Sex-stratified XGBoost algorithms were trained on EHR data from patients who underwent coronary imaging at the University Medical Center Utrecht (n=14 674) and externally tested on EHR data of 13 Cardiology centres in the Netherlands (n=9252). The outcome was defined as the absence of coronary stenosis, identified through text mining of radiology report conclusions, and predictive performance was assessed by negative predictive values (NPVs) and specificities.

RESULTS

On the training cohort (9298 men (median age 55 years, 73% no coronary stenosis) and 5376 women (median age 59 years, 83% no coronary stenosis)), the algorithms showed NPVs and specificities of 0.95 and 0.14 in men and 0.93 and 0.26 in women, respectively.

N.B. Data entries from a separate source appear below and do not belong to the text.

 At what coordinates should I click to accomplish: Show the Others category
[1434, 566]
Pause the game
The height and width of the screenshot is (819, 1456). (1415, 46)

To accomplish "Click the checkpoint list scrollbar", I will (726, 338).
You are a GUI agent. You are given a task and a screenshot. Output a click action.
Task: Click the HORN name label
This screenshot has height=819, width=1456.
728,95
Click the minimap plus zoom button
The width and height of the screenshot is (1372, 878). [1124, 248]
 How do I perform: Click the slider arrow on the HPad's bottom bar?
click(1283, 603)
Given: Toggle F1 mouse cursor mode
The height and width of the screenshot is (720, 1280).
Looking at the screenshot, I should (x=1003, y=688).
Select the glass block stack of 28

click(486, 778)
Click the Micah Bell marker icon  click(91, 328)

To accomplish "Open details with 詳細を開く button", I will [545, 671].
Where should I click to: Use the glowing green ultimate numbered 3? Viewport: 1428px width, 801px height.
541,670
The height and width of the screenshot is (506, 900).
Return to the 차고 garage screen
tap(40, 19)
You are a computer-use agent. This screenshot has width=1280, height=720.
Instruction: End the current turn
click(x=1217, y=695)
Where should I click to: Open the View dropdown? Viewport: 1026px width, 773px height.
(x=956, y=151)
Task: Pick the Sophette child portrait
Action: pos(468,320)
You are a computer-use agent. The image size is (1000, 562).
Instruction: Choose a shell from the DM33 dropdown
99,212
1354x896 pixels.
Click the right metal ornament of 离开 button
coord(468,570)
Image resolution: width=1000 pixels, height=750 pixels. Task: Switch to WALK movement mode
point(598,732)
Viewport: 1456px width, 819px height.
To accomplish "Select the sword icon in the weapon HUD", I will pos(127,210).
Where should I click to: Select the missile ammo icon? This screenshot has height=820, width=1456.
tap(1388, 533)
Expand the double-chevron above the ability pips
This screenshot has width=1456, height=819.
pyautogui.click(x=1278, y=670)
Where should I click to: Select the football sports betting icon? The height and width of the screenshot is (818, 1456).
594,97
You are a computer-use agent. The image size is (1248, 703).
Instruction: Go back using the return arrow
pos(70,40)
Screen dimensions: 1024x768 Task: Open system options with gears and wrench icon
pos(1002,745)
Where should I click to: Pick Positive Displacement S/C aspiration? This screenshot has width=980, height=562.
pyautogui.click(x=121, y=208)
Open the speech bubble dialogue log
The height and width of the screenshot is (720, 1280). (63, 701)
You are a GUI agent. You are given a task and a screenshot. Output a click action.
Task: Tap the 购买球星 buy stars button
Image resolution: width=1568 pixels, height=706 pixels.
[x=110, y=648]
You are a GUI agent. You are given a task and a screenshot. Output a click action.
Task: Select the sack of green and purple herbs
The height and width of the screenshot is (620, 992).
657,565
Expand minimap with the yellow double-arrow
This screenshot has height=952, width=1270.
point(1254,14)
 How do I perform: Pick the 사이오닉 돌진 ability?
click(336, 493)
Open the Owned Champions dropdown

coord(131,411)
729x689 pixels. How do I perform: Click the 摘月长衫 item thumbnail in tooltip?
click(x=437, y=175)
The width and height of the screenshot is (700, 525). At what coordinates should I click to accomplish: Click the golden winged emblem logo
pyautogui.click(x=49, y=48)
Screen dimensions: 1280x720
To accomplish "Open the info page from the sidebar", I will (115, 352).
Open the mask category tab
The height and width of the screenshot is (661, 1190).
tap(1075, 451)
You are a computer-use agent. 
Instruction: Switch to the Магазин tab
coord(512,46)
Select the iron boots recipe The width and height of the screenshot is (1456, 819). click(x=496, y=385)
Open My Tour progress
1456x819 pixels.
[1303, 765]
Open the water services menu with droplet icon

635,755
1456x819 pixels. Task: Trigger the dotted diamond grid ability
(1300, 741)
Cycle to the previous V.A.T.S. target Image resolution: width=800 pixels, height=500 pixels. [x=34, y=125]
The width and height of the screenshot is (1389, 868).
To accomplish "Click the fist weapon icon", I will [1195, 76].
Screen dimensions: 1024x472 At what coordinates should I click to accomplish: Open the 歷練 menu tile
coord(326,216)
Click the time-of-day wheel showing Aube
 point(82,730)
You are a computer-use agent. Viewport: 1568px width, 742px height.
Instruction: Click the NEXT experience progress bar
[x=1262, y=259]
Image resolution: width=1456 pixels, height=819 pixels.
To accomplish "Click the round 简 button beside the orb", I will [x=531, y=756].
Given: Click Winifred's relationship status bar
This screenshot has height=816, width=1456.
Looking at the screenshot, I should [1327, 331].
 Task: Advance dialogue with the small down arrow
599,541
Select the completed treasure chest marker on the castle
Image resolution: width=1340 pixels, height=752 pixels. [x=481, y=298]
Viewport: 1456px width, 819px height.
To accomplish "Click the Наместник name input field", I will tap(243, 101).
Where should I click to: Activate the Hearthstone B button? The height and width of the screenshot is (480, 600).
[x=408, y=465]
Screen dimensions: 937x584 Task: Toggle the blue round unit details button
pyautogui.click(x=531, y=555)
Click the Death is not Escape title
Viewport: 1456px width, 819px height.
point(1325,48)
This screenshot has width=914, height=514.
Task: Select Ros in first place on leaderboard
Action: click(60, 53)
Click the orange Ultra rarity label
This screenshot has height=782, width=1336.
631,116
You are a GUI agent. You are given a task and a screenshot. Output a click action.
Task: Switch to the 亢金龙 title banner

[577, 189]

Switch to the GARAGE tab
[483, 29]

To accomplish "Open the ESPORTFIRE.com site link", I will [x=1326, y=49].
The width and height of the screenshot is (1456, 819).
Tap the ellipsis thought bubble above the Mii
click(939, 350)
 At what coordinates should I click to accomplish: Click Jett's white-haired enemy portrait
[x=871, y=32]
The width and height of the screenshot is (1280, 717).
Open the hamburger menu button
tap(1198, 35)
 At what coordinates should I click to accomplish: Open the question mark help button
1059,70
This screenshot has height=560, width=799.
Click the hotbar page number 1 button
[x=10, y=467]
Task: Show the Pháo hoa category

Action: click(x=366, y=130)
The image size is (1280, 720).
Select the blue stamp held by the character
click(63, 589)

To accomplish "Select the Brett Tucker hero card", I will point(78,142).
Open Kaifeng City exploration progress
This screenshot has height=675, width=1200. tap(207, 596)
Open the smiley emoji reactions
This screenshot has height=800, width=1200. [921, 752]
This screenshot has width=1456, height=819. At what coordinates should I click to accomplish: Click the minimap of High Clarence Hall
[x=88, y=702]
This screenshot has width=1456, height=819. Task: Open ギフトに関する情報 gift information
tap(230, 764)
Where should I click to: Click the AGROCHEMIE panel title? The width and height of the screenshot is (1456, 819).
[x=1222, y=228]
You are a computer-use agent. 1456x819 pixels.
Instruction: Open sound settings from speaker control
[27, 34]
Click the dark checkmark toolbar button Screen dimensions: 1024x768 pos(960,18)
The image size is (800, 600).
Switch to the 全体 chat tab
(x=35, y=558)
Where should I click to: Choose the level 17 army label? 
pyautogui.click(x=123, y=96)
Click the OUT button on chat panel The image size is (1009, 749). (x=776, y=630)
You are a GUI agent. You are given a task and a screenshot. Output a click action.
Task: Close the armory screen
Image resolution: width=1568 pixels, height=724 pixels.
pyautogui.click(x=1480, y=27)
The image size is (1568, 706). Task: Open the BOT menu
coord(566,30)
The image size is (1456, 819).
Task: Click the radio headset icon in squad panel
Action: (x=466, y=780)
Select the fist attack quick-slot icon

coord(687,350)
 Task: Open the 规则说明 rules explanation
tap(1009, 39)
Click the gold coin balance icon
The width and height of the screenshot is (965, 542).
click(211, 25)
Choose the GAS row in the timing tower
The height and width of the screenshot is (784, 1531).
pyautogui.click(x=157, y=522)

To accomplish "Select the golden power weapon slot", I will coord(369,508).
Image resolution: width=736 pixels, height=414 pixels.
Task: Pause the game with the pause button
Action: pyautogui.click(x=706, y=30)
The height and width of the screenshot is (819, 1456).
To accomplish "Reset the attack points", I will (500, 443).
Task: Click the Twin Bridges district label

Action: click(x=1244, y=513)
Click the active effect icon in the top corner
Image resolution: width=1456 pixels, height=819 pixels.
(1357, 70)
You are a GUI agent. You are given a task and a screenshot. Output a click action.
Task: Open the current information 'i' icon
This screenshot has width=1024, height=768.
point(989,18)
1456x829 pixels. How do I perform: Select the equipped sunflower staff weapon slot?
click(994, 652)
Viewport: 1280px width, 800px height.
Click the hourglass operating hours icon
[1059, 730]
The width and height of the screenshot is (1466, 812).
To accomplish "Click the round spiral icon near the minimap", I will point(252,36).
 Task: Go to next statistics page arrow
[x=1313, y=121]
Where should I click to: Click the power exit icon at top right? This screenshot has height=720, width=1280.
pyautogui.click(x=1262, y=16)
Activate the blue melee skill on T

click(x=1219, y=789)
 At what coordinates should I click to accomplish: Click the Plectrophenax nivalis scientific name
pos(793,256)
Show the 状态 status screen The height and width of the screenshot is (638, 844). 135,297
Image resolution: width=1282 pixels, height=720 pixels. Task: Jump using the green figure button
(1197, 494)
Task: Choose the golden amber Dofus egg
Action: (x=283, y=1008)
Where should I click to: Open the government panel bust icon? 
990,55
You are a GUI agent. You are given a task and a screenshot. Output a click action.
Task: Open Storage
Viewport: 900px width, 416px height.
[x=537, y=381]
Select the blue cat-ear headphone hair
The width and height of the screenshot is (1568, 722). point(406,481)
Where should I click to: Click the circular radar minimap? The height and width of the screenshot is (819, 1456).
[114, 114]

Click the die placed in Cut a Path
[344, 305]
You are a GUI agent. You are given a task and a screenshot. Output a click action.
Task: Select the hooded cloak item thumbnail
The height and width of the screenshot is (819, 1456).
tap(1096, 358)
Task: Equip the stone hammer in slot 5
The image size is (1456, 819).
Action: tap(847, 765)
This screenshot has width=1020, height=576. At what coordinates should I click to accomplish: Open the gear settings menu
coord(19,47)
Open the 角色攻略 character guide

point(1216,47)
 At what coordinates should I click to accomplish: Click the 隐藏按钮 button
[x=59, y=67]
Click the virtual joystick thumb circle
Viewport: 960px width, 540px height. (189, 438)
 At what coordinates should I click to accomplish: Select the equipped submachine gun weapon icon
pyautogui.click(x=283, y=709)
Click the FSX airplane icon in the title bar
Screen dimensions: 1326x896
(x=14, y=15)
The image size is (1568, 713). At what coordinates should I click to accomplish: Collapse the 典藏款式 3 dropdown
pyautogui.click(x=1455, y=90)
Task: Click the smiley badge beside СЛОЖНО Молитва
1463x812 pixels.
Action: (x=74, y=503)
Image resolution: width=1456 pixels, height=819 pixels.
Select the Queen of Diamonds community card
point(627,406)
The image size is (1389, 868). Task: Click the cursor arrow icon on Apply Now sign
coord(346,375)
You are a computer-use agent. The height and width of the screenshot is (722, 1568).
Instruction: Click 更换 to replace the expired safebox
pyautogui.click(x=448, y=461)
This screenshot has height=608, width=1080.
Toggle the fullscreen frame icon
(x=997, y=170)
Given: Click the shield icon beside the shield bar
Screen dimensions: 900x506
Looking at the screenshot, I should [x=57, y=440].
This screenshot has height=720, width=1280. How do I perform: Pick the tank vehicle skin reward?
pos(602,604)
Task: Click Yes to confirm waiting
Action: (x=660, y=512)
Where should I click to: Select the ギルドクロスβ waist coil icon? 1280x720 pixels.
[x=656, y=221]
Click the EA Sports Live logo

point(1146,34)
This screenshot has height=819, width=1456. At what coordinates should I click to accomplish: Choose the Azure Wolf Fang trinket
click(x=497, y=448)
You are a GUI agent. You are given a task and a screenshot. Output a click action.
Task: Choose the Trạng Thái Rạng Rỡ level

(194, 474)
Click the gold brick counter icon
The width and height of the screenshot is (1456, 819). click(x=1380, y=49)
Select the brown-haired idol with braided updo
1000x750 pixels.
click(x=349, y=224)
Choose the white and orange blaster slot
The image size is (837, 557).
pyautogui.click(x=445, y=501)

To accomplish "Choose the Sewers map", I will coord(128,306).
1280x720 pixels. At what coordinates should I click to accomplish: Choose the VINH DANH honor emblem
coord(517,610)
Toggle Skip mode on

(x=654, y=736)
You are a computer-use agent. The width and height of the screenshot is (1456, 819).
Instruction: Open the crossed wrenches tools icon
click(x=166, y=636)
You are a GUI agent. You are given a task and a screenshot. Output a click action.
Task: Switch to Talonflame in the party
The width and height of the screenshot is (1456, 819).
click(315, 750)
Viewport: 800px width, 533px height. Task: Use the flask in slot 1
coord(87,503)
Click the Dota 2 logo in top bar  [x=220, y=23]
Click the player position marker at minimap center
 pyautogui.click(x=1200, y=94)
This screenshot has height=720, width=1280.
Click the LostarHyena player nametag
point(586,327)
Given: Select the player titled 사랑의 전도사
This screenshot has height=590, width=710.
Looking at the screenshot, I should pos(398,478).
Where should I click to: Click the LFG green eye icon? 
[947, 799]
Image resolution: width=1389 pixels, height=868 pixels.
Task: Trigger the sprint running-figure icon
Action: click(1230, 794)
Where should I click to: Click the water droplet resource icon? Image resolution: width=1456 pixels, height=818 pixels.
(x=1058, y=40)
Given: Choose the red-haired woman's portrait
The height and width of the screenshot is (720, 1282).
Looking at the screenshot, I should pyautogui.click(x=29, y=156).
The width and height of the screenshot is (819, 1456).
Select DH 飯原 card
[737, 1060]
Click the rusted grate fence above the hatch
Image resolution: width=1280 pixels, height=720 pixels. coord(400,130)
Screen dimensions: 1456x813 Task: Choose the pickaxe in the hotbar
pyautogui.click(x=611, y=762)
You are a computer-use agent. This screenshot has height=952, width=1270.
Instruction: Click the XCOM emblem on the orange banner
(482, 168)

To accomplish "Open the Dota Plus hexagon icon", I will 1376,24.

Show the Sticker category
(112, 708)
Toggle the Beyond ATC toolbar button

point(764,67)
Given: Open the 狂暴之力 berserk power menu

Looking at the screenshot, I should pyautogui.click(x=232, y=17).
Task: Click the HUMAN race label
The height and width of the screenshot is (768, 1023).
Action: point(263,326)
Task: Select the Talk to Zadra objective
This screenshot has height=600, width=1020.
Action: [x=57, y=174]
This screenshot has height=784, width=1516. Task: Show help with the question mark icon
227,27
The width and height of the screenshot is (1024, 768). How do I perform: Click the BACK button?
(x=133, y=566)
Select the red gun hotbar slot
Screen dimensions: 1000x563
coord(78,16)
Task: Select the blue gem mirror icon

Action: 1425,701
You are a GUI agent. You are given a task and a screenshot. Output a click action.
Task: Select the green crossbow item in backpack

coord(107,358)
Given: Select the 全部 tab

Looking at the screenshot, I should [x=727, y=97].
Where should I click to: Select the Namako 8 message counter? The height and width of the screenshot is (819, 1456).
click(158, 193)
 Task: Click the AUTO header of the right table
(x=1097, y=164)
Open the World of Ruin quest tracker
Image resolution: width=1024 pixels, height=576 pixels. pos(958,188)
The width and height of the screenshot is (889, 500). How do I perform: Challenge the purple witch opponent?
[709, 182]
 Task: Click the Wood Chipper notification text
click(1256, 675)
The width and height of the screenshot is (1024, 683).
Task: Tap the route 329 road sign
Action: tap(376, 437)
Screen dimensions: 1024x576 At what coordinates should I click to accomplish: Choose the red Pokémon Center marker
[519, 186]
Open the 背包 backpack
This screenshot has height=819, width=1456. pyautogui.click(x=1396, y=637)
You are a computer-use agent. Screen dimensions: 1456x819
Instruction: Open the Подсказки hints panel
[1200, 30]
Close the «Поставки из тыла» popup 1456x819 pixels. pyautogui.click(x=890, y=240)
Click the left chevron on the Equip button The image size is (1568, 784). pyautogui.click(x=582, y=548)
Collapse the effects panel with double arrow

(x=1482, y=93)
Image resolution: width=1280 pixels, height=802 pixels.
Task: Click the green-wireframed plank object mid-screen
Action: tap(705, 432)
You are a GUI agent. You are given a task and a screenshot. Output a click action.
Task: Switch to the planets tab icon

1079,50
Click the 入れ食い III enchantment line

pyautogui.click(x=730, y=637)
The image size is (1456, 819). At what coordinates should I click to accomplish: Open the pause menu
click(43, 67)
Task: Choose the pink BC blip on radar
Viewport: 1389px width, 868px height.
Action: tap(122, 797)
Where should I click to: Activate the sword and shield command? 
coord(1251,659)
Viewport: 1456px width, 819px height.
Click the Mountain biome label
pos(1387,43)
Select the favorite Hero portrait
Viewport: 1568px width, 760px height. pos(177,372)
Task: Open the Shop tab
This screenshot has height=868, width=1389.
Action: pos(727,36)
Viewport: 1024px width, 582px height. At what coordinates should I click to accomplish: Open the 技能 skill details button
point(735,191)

On the testing cohort (4762 men (median age 60 years, 60% no coronary stenosis) and 4490 women (median age 60 years, 83% no coronary stenosis)), the algorithm showed NPVs and specificities of 0.89 and 0.07 in men and 0.87 and 0.18 in women, respectively.

CONCLUSIONS

This study externally validates sex-stratified machine learning algorithms using EHR data to non-invasively predict the absence of coronary stenosis, with high NPVs observed across settings. However, given the modest specificity and study limitations, these findings should be considered preliminary, warranting further refinement before clinical adoption.

摘要

背景

排除有提示性症状个体的冠状动脉狭窄具有挑战性。心脏CT或冠状动脉造影术虽常被使用,但效率低下、成本高昂且存在风险。基于电子健康记录(EHR)的性别分层算法可能是排除冠状动脉狭窄的一种非侵入性替代方法,但其性能可能因医疗环境而异。因此,外部验证对于确定其通用性至关重要。本研究旨在对基于EHR数据的性别分层机器学习算法进行外部验证,以预测无冠状动脉狭窄情况,并在不同临床环境中进行评估。

方法

性别分层的XGBoost算法在乌得勒支大学医学中心接受冠状动脉成像的患者的EHR数据上进行训练(n = 14674),并在荷兰13个心脏病中心的EHR数据上进行外部测试(n = 9252)。结局定义为无冠状动脉狭窄,通过对放射学报告结论进行文本挖掘来确定,预测性能通过阴性预测值(NPV)和特异性进行评估。

结果

在训练队列中(9298名男性(中位年龄55岁,73%无冠状动脉狭窄)和5376名女性(中位年龄59岁,83%无冠状动脉狭窄)),算法在男性中的NPV和特异性分别为0.95和0.14,在女性中分别为0.93和0.26。在测试队列中(4762名男性(中位年龄60岁,60%无冠状动脉狭窄)和4490名女性(中位年龄60岁,83%无冠状动脉狭窄)),算法在男性中的NPV和特异性分别为0.89和0.07,在女性中分别为0.87和0.18。

结论

本研究对使用EHR数据的性别分层机器学习算法进行了外部验证,以非侵入性地预测无冠状动脉狭窄情况,在各环境中均观察到较高的NPV。然而,鉴于特异性一般且存在研究局限性,这些发现应被视为初步结果,在临床应用前需进一步完善。